Chaque écrivain doit trouver à quoi il sert. Certains sont faits pour s’enfermer dans une chambre de liège, d’autres pour fuir en Abyssinie. Hemingway l’avait annoncé : il y a des catégories en littérature, comme en boxe. Un écrivain, c’est quelqu’un qui passe sa vie à chercher pour quel combat il est fait. Et puis, un jour, il le trouve. Ainsi, Truman Capote, qui écrivait de petits romans sensibles sur son enfance, puis quelques nouvelles snob, un jour est tombé sur un fait divers qui l’a traumatisé. Il est parti enquêter dans le Kansas, et son reportage est devenu son chef-d’œuvre : In Cold Blood (1965).

De même, Bernard-Henri Lévy a cru longtemps qu’il était nouveau philosophe, ou cinéaste pompier, ou biographe sartrien. Il vient de trouver sa véritable vocation : reporter en enfer. Seul ce dandy bourgeois, avec ses réseaux, sa fortune, sa culture et son courage confinant à l’inconscience, pouvait se permettre de passer un an à tenter de comprendre le meurtre ignoble de Daniel Pearl, le journaliste du Wall Street Journal égorgé devant des Caméscope, à Karachi, en janvier 2002, sous les ordres d’un fils de famille londonien. Toute la vie de BHL était dirigée vers ce livre macabre et « jet-set » (Karachi-Londres-Sarajevo-Dubaï-Kandahar-Los Angeles) sur le « crime absolu ». Toute : sa formation normalienne, son goût du risque, sa fascination pour le Mal, son style échevelé, même son narcissisme malrucien et son aventure bosniaque.

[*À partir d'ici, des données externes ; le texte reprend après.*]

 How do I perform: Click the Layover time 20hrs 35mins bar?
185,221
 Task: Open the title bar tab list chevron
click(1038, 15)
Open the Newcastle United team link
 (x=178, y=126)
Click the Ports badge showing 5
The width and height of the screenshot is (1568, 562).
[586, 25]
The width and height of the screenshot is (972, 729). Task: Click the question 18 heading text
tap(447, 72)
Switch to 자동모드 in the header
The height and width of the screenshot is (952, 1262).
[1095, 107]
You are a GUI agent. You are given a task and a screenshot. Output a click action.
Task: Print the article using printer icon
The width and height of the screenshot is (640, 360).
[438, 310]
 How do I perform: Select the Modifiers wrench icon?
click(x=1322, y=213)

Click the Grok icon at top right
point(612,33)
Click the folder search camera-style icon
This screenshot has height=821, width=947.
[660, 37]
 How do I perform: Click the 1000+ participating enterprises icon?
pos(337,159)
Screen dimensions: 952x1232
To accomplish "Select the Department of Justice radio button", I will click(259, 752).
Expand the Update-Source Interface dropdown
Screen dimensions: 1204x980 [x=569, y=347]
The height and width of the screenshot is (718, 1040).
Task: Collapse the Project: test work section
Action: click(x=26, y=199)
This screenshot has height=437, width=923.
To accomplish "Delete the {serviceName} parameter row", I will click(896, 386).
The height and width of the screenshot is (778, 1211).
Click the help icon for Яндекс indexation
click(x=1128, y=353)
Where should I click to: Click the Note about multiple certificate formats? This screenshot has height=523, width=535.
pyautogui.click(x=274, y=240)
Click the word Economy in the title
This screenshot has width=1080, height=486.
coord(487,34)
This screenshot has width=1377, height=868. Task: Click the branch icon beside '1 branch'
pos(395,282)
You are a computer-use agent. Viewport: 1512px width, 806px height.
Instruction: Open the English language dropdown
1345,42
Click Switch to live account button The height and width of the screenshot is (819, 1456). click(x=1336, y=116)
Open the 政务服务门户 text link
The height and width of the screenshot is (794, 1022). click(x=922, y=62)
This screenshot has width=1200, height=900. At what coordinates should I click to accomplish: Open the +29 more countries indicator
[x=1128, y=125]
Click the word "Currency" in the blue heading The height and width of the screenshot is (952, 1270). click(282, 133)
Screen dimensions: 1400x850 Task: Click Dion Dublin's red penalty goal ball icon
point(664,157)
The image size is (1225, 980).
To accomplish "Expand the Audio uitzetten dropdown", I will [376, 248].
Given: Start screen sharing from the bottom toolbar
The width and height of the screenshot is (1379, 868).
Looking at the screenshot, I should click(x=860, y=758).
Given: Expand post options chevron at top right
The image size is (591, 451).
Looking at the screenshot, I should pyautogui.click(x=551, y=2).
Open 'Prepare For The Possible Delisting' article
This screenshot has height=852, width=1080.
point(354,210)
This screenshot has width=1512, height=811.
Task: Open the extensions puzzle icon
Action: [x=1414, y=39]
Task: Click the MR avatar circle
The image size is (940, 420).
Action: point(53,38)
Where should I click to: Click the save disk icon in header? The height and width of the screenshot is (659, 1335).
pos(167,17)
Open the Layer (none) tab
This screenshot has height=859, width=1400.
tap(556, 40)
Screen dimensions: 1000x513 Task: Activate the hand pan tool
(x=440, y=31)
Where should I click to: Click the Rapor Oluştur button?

Réal-littérature, snuff book ou nonfiction novel ?

Tout s’emboîte enfin dans ce « romanquête » au souffle démoniaque, cette littérature au subjectif présent (c’était sa méthode dans Le Lys et la Cendre en 1996), ce new journalism façon Tom Wolfe ou Norman Mailer. Il fallait épouser Dombasle et racheter le palais d’Alain Delon à Marrakech, il fallait que BHL fréquente Lagardère et Pinault pour que Vanity Fair lui consacre un dossier, lequel dossier lui ouvrirait les portes de Washington DC et Los Angeles, lui permettant de rencontrer les hautes sphères américaines et la famille de Pearl. S’il a tant aimé les caméras, c’est témoigner du vidéo-meurtre ultime. Qui a tué Daniel Pearl ? inaugure la « real-littérature » : c’est un snuff book (la scène du meurtre, insoutenable, évoque les pires pages de Bret Easton Ellis). Capote nommait ce genre la nonfiction novel. BHL sait que la violence sommeille en chacun de nous, et c’est pourquoi il faut la traquer. Il faut oser écrire que l’Irak était moins dangereux que le Pakistan. Contrairement au général Musharraf, Saddam Hussein n’abritait pas Oussama Ben Laden, ne disposait pas d’armes de destruction massive, et ses services secrets ne saignaient pas les journalistes étrangers. Dépassez vos préjugés, oubliez votre agacement devant le mégalomane BHL. Ce touriste du terrorisme s’avère aussi l’anti-Baudrillard. Ce monde n’est pas déréalisé ; la réalité existe, il suffit d’y entrer. Voilà.